- Required action:
All entries below are to be set down again exactly as given.

# # # # # # #

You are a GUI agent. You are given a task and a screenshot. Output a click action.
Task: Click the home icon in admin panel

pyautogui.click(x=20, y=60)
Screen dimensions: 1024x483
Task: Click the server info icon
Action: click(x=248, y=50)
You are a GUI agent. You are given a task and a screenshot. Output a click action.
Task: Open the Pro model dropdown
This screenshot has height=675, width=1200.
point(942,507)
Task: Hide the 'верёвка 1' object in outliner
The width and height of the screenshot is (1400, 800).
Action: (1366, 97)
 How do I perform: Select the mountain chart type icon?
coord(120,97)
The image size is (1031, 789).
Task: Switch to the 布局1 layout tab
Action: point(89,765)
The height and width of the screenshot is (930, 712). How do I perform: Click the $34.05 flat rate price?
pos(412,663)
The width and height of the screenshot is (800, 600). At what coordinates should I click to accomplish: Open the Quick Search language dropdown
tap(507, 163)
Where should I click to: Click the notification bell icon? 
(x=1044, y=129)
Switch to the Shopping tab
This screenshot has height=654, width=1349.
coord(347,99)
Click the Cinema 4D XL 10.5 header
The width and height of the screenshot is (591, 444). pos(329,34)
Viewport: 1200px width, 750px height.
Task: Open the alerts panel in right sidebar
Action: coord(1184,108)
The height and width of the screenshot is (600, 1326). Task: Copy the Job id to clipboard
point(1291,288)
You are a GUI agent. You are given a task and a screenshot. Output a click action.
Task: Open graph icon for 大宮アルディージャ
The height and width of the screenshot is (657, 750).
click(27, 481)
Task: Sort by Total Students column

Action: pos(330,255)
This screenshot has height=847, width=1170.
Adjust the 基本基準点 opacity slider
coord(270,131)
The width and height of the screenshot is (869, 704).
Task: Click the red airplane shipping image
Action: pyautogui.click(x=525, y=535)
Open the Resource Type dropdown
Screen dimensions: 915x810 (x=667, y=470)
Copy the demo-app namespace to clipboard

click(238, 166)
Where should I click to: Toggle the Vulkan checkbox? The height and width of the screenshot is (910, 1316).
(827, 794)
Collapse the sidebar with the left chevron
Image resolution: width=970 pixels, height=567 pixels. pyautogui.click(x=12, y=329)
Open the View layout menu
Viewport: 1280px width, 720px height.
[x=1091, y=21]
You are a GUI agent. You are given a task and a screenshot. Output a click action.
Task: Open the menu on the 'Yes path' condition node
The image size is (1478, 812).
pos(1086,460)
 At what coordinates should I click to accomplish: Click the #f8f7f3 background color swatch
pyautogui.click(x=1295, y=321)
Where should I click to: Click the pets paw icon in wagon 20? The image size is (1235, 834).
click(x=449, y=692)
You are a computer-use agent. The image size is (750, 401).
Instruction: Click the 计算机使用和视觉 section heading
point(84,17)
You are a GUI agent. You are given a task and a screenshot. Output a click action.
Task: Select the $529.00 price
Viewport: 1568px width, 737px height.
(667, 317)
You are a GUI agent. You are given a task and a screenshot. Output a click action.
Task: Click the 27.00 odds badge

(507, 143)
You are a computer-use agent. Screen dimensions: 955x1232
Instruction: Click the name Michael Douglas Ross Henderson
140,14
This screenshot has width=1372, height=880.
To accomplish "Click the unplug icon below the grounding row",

# # # # # # #

- Answer space:
You are a GUI agent. You are given a task and a screenshot. Output a click action.
Task: Click the home icon in admin panel

pyautogui.click(x=20, y=60)
Screen dimensions: 1024x483
Task: Click the server info icon
Action: click(x=248, y=50)
You are a GUI agent. You are given a task and a screenshot. Output a click action.
Task: Open the Pro model dropdown
This screenshot has height=675, width=1200.
point(942,507)
Task: Hide the 'верёвка 1' object in outliner
The width and height of the screenshot is (1400, 800).
Action: (1366, 97)
 How do I perform: Select the mountain chart type icon?
coord(120,97)
The image size is (1031, 789).
Task: Switch to the 布局1 layout tab
Action: point(89,765)
The height and width of the screenshot is (930, 712). How do I perform: Click the $34.05 flat rate price?
pos(412,663)
The width and height of the screenshot is (800, 600). At what coordinates should I click to accomplish: Open the Quick Search language dropdown
tap(507, 163)
Where should I click to: Click the notification bell icon? 
(x=1044, y=129)
Switch to the Shopping tab
This screenshot has height=654, width=1349.
coord(347,99)
Click the Cinema 4D XL 10.5 header
The width and height of the screenshot is (591, 444). pos(329,34)
Viewport: 1200px width, 750px height.
Task: Open the alerts panel in right sidebar
Action: coord(1184,108)
The height and width of the screenshot is (600, 1326). Task: Copy the Job id to clipboard
point(1291,288)
You are a GUI agent. You are given a task and a screenshot. Output a click action.
Task: Open graph icon for 大宮アルディージャ
The height and width of the screenshot is (657, 750).
click(27, 481)
Task: Sort by Total Students column

Action: pos(330,255)
This screenshot has height=847, width=1170.
Adjust the 基本基準点 opacity slider
coord(270,131)
The width and height of the screenshot is (869, 704).
Task: Click the red airplane shipping image
Action: pyautogui.click(x=525, y=535)
Open the Resource Type dropdown
Screen dimensions: 915x810 (x=667, y=470)
Copy the demo-app namespace to clipboard

click(238, 166)
Where should I click to: Toggle the Vulkan checkbox? The height and width of the screenshot is (910, 1316).
(827, 794)
Collapse the sidebar with the left chevron
Image resolution: width=970 pixels, height=567 pixels. pyautogui.click(x=12, y=329)
Open the View layout menu
Viewport: 1280px width, 720px height.
[x=1091, y=21]
You are a GUI agent. You are given a task and a screenshot. Output a click action.
Task: Open the menu on the 'Yes path' condition node
The image size is (1478, 812).
pos(1086,460)
 At what coordinates should I click to accomplish: Click the #f8f7f3 background color swatch
pyautogui.click(x=1295, y=321)
Where should I click to: Click the pets paw icon in wagon 20? The image size is (1235, 834).
click(x=449, y=692)
You are a computer-use agent. The image size is (750, 401).
Instruction: Click the 计算机使用和视觉 section heading
point(84,17)
You are a GUI agent. You are given a task and a screenshot. Output a click action.
Task: Select the $529.00 price
Viewport: 1568px width, 737px height.
(667, 317)
You are a GUI agent. You are given a task and a screenshot. Output a click action.
Task: Click the 27.00 odds badge

(507, 143)
You are a computer-use agent. Screen dimensions: 955x1232
Instruction: Click the name Michael Douglas Ross Henderson
140,14
This screenshot has width=1372, height=880.
To accomplish "Click the unplug icon below the grounding row",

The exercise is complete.